Submitted to: Soil Science Society of America Journal
Publication Type: Peer reviewed journal
Publication Acceptance Date: 10/29/1995
Publication Date: N/A
Citation: Interpretive Summary: Seepage on the hillslope reduces the strength of the surface soil and, therefore, produces an area susceptible to water erosion. Effects of hillslope seepage have been associated with the development of seepage steps and the initiation of gullies on the landscape. Little work was focused on quantifying the seepage effects. A special laboratory soil bed was designed to create the seepage condition. Simulated rainfall and concentrated flow experiments were conducted for the Glynwood clay loam. Results from the lab experiment showed that seepage greatly increased erosion, especially under concentrated flow conditions. A small water tension or drainage gradient near the surface can increase soil strength and greatly reduce erosion. Water drainage from the seepage area appears to be an effective way of controlling erosion caused by seepage.
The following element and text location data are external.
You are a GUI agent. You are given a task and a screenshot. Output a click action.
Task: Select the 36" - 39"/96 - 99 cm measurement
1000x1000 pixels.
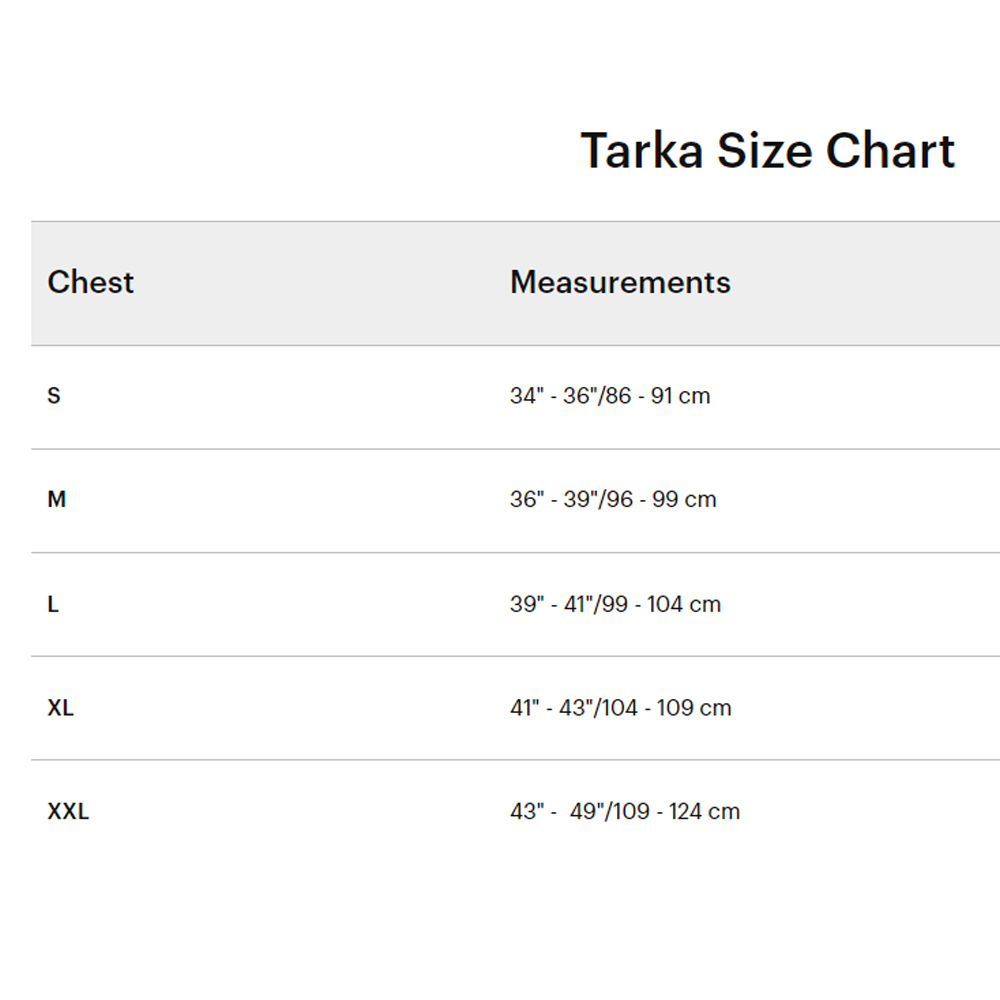613,499
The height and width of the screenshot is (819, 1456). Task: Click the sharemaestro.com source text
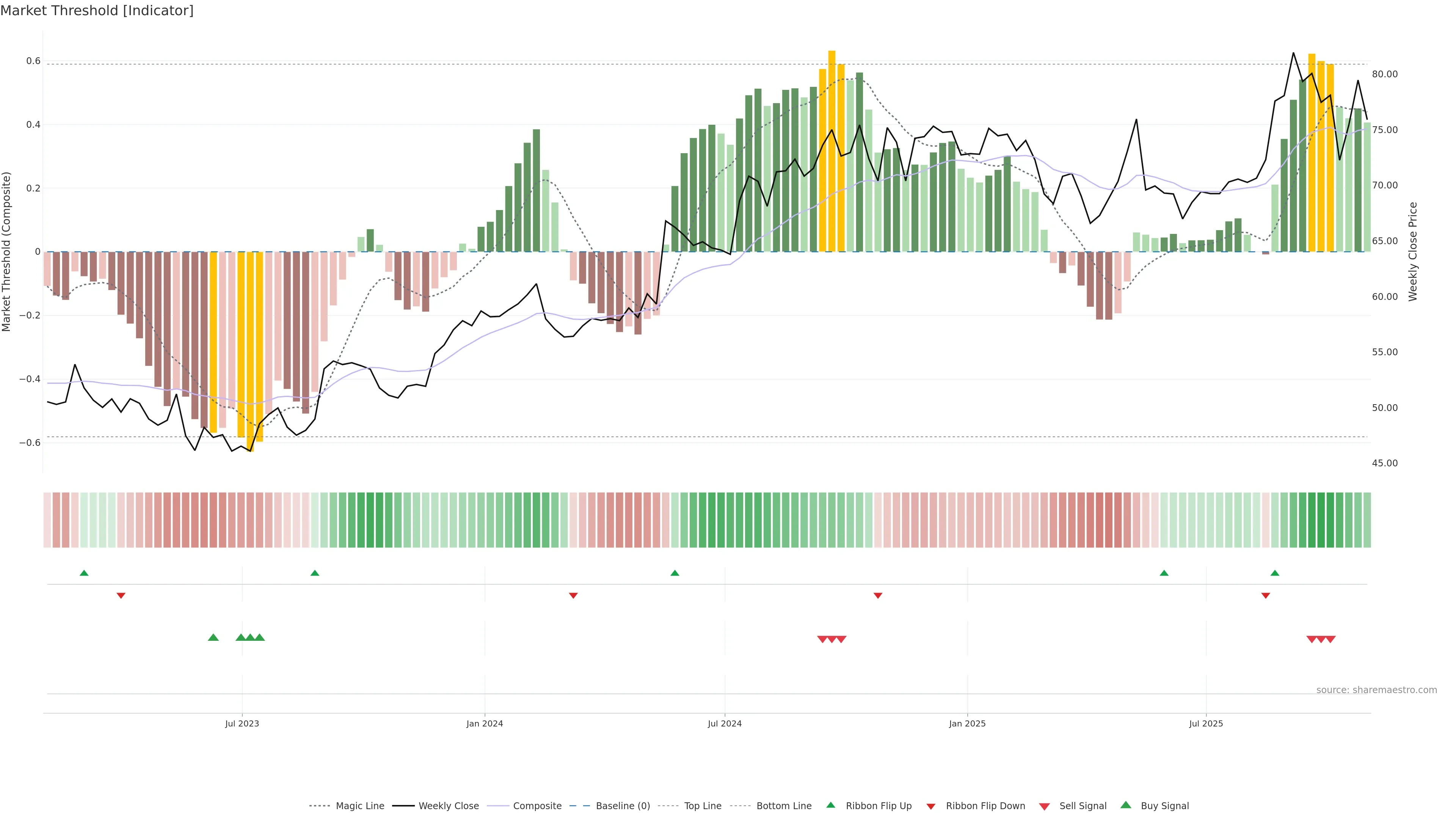(1376, 690)
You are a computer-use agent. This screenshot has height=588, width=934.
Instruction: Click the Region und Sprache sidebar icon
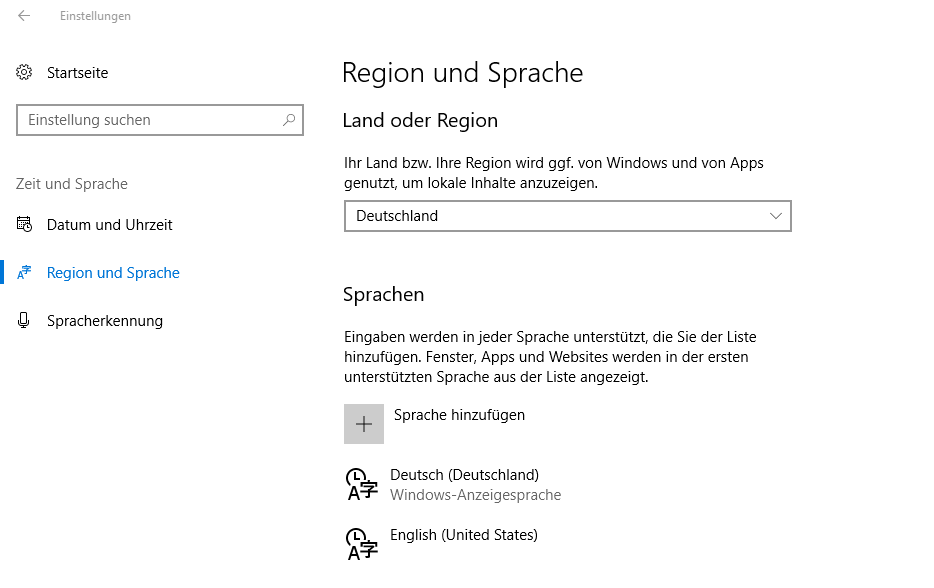point(24,273)
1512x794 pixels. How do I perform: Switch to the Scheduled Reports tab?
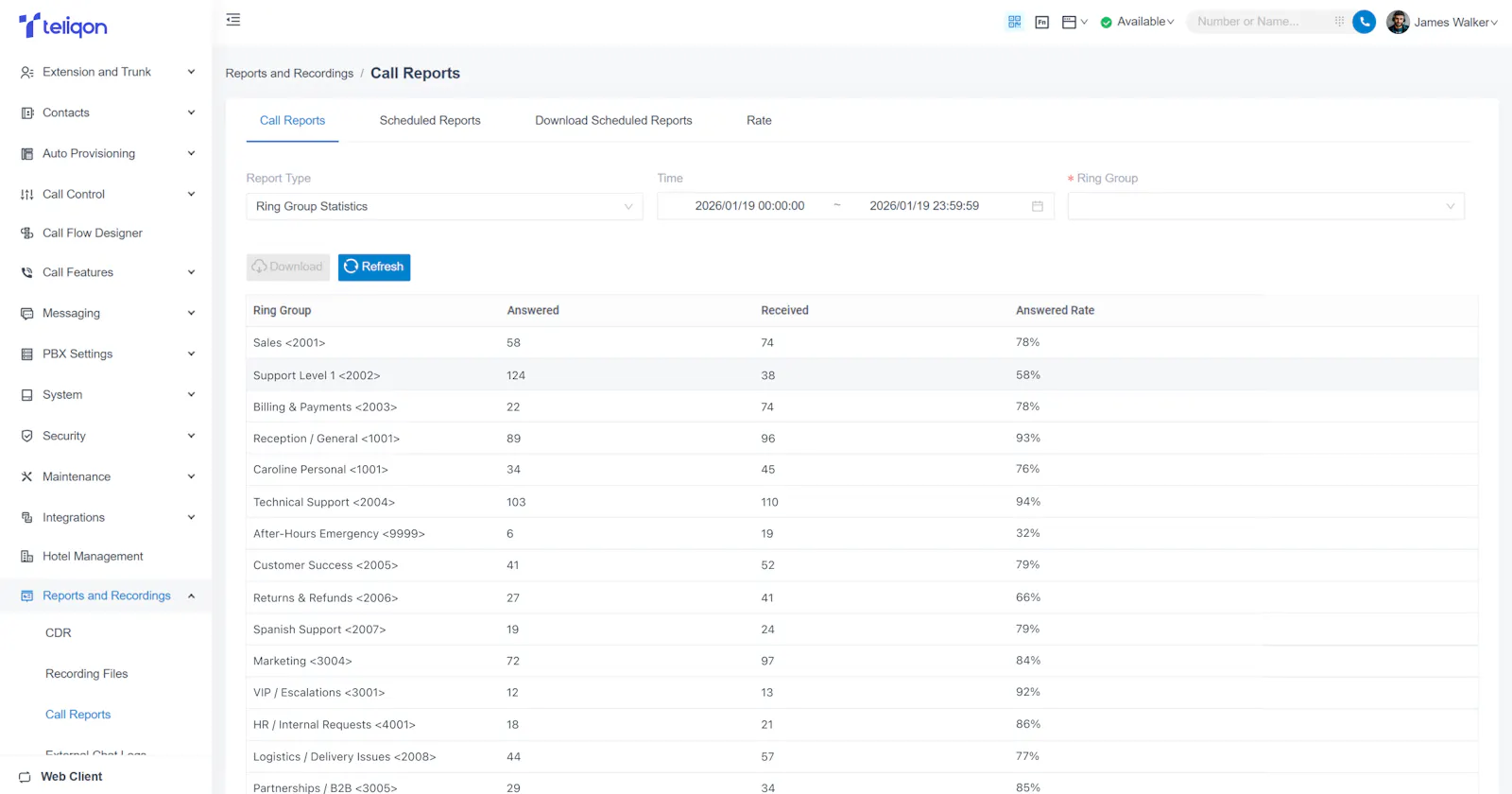click(430, 120)
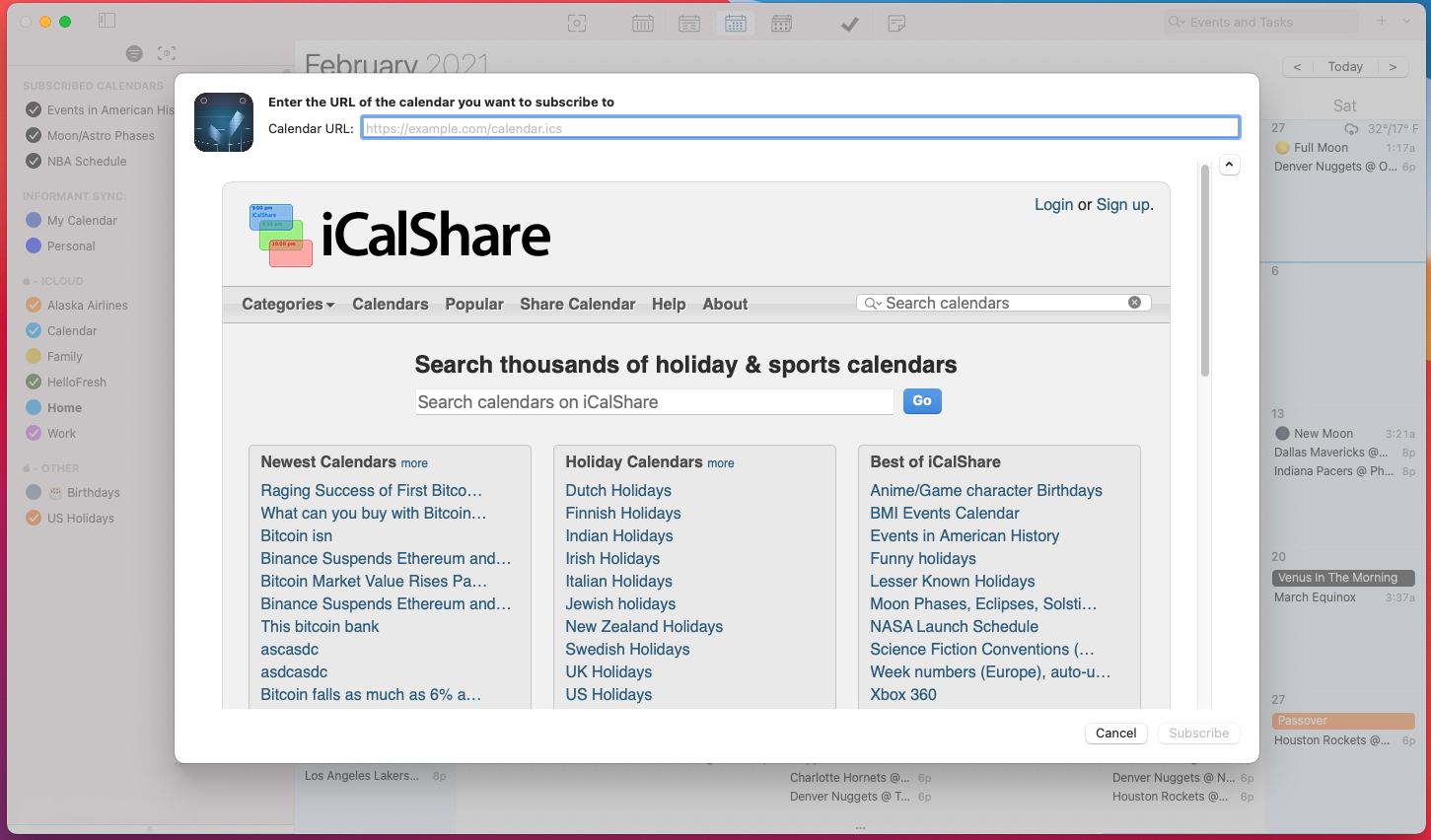Screen dimensions: 1431x840
Task: Click into the Calendar URL text field
Action: 800,128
Technical Abstract: Seepage on the hillslope produces an area susceptible to surface erosion, especially near the bottom of the slope. A laboratory study was conducted to quantify the effects of seepage on soil erosion for the Glynwood clay loam. A 5-m long, 1.2-m wide soil box with adjustable slope gradient and water table control was used. A plate was installed in the soil box to force water seepage. Erosion from simulated rainfall and concentrated flow was studied. For the rainfall experiment, the soil box was set to 10% slope and exposed to a sequence of three multiple- intensity storms, ranging from 25 to 100 mm/h, every 2 days. For the concentrated flow experiment, five inflow rates ranging from 3.8 to 30.2 L min**1 were applied to 0.2-m wide flow channels. Flow experiments were conducted at 5% and 10% slopes and for several different seepage and drainage conditions at the 5% slope. Sediment concentrations under seepage conditions averaged 22% higher than those under free drainage with simulated rainfalls. For concentrated flow conditions, sediment concentrations under seepage were approximately 81% higher at the 10% slope. At the 5% slope, sediment concentrations were six times higher for a surface under 20 cm seepage pressure as compared to a surface drained for 7 days. Visually, it was observed that seepage greatly increased soil erosion because of its effects on headcut development. A process-based erosion prediction model, such as WEPP, should be expanded to predict seepage conditions and their effects on headcutting.